ST. LOUIS -- Two St. Louis men pleaded guilty Tuesday to federal charges they planned a bomb attack targeting the Ferguson, Missouri, police chief and other officials after the killing there last summer of a black unarmed 18-year-old by a white police officer.
Brandon Orlando Baldwin, 24, and Olajuwon Davis, 23, pleaded guilty separately to four felony counts that include conspiring to use explosives and making false written statements while buying firearms. As part of a deal with prosecutors, the St. Louis men agree to spend a total of seven years in prison.
Their November arrests during a federal sting operation came days before St. Louis County Prosecuting Attorney Robert McCulloch announced a grand jury wouldn't indict Ferguson officer Darren Wilson in the August shooting death of Michael Brown, who was unarmed.
During Tuesday's hearing, Davis and Baldwin admitted they plotted September through Nov. 21 to obtain explosives they planned to use against McCulloch, then-Ferguson Police Chief Thomas Jackson, an unspecified area police station and an armored vehicle police used in controlling Ferguson protests.

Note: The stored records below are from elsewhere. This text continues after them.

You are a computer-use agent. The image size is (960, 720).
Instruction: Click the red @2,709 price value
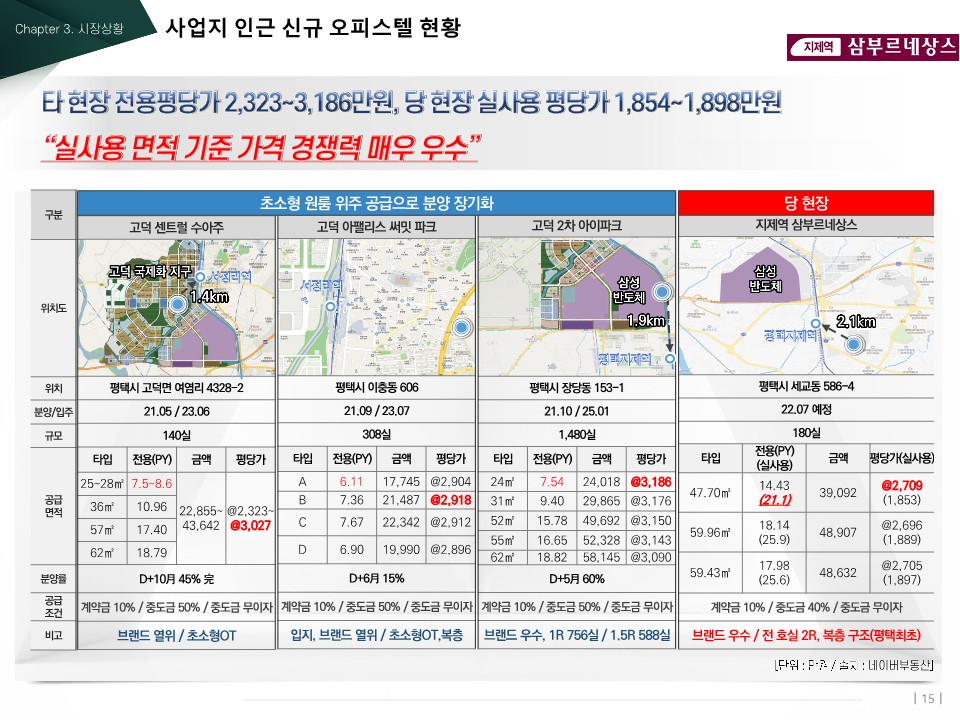coord(901,485)
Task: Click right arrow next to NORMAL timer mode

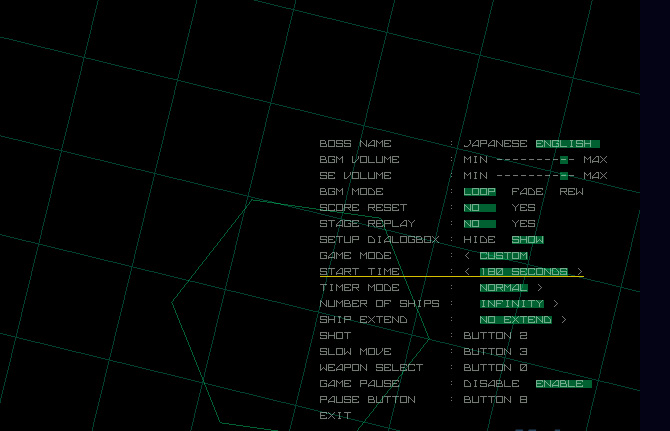Action: click(x=540, y=288)
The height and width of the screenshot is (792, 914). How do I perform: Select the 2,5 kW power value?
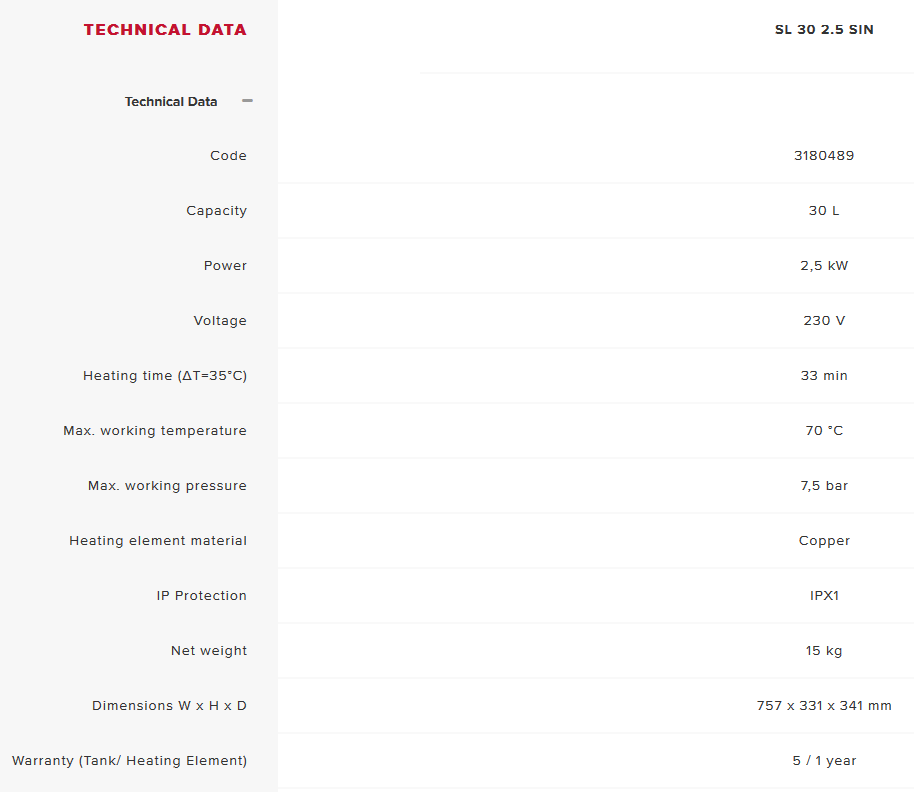[x=824, y=266]
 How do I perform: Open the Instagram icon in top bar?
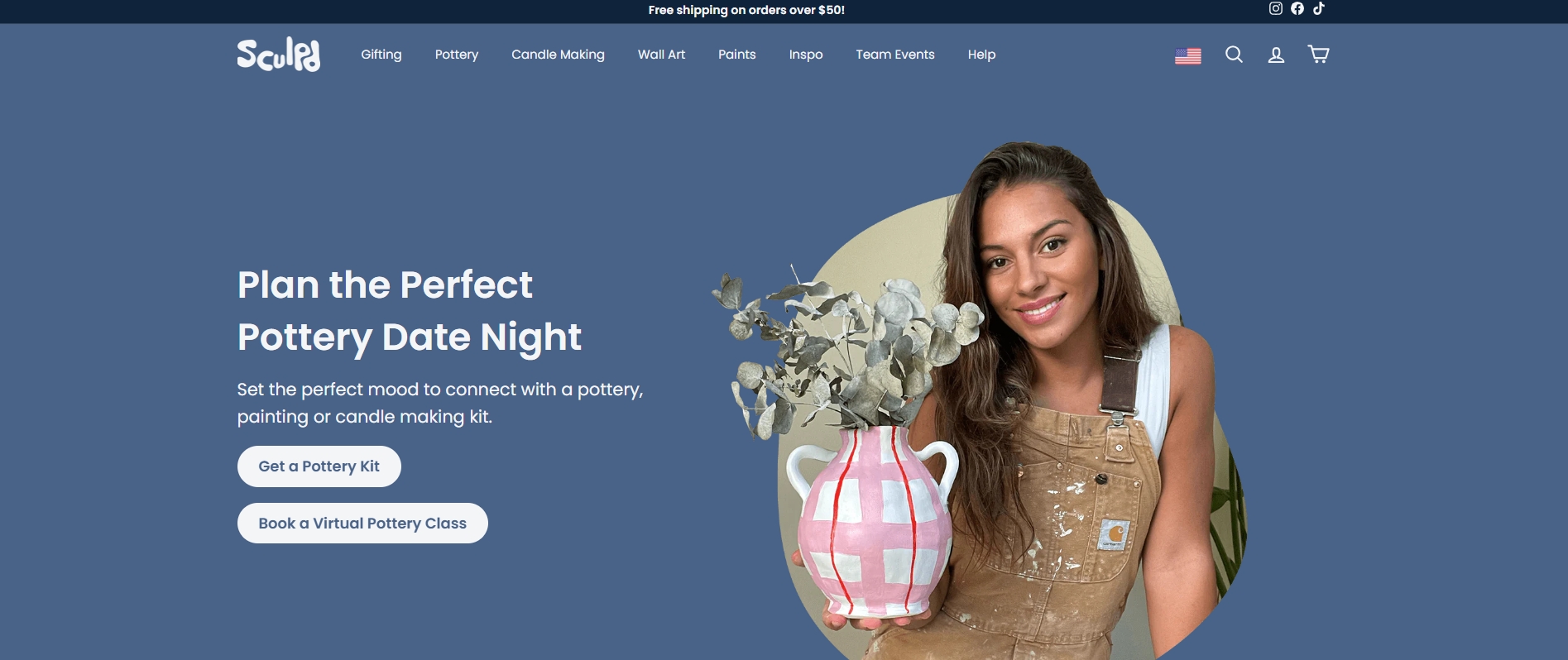(x=1276, y=8)
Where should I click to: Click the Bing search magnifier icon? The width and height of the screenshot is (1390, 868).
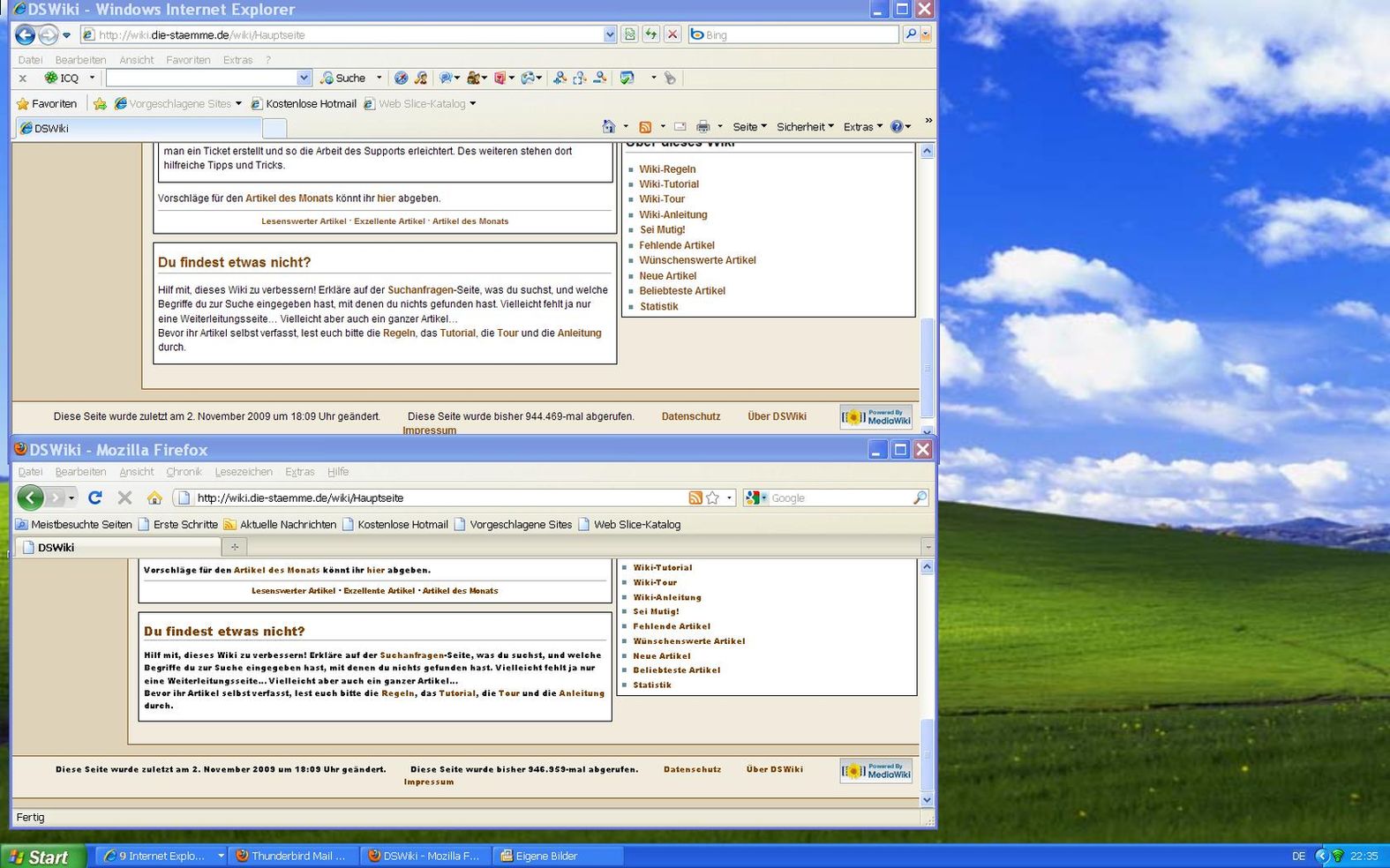[x=910, y=34]
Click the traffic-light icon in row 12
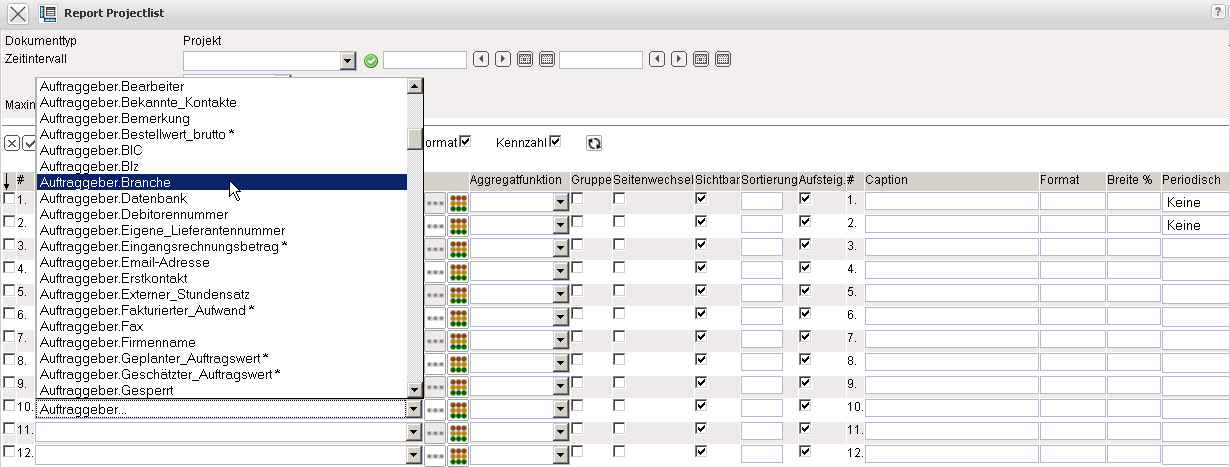 pyautogui.click(x=459, y=455)
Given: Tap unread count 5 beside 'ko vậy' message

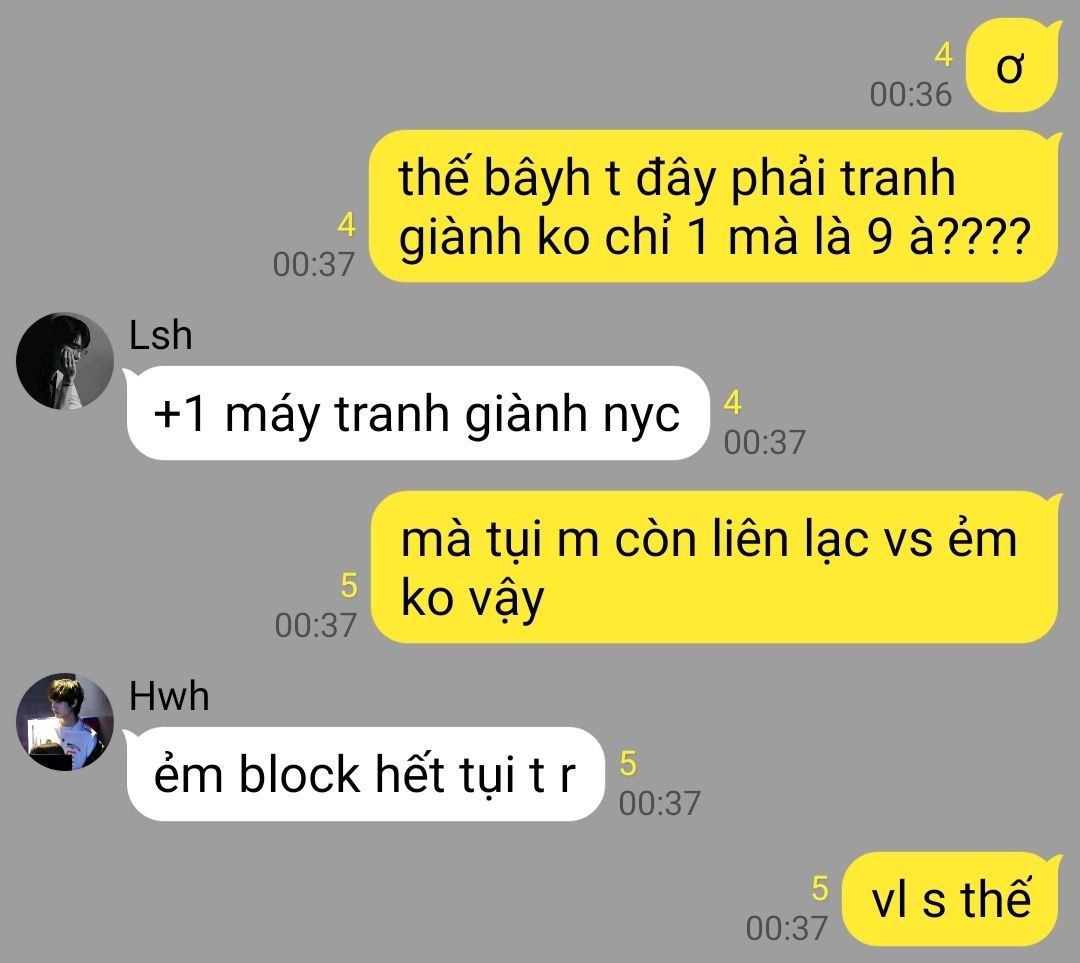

Authorities and an April indictment never publicly specified the supposed targets of the bomb plot until federal prosecutor Kenneth Tihen cited them in court Tuesday. Tihen said Davis and Baldwin were taken into custody after buying three pipe bombs for $150, unaware the devices weren't functional and the seller during the nighttime meeting at an industrial park was a federal agent.
No explosives were detonated, and none of the would-be targets was harmed.
Tihen said Baldwin and Davis had managed to illegally buy -- at a Cabela's sporting goods store where Baldwin worked -- three handguns for two convicted felons who secretly were working with federal agents, instructing those buyers to sell the firearms on the street for profit.
Brown's death led to riots and protests in predominantly black Ferguson that soon spread elsewhere in the St. Louis region and beyond, spawning a national "Black Lives Matter" movement seeking changes in how police deal with minorities. Those protests were rekindled with McCulloch's announcement a grand jury his office convened opted against indicting Wilson in Brown's death, setting off a night of looting and arson fires in and near Ferguson.
The arrests of Davis and Baldwin, who authorities had said were members of the New Black Panther Party's St. Louis chapter, "prevented their alleged plot to carry out violent acts during the protests in Ferguson," William Woods, overseer of the FBI's St. Louis office, has said.
The New Black Panthers initially had called the claims in the indictment "totally unfounded," and a statement from the organization said it tells members to avoid violence "unless in imminent danger according to the rules of Self-Defense," the St. Louis Post-Dispatch reported.
Davis and Baldwin have been jailed since their arrests, and Tuesday they each appeared in court shackled at the wrists and ankles while wearing orange jail jumpsuits. Baldwin told the judge his education included two years of college studies of criminal and juvenile justice, while Davis said he has spent three years at the University of Missouri at Kansas City majoring in economics.
Their sentencings are scheduled for Aug. 31.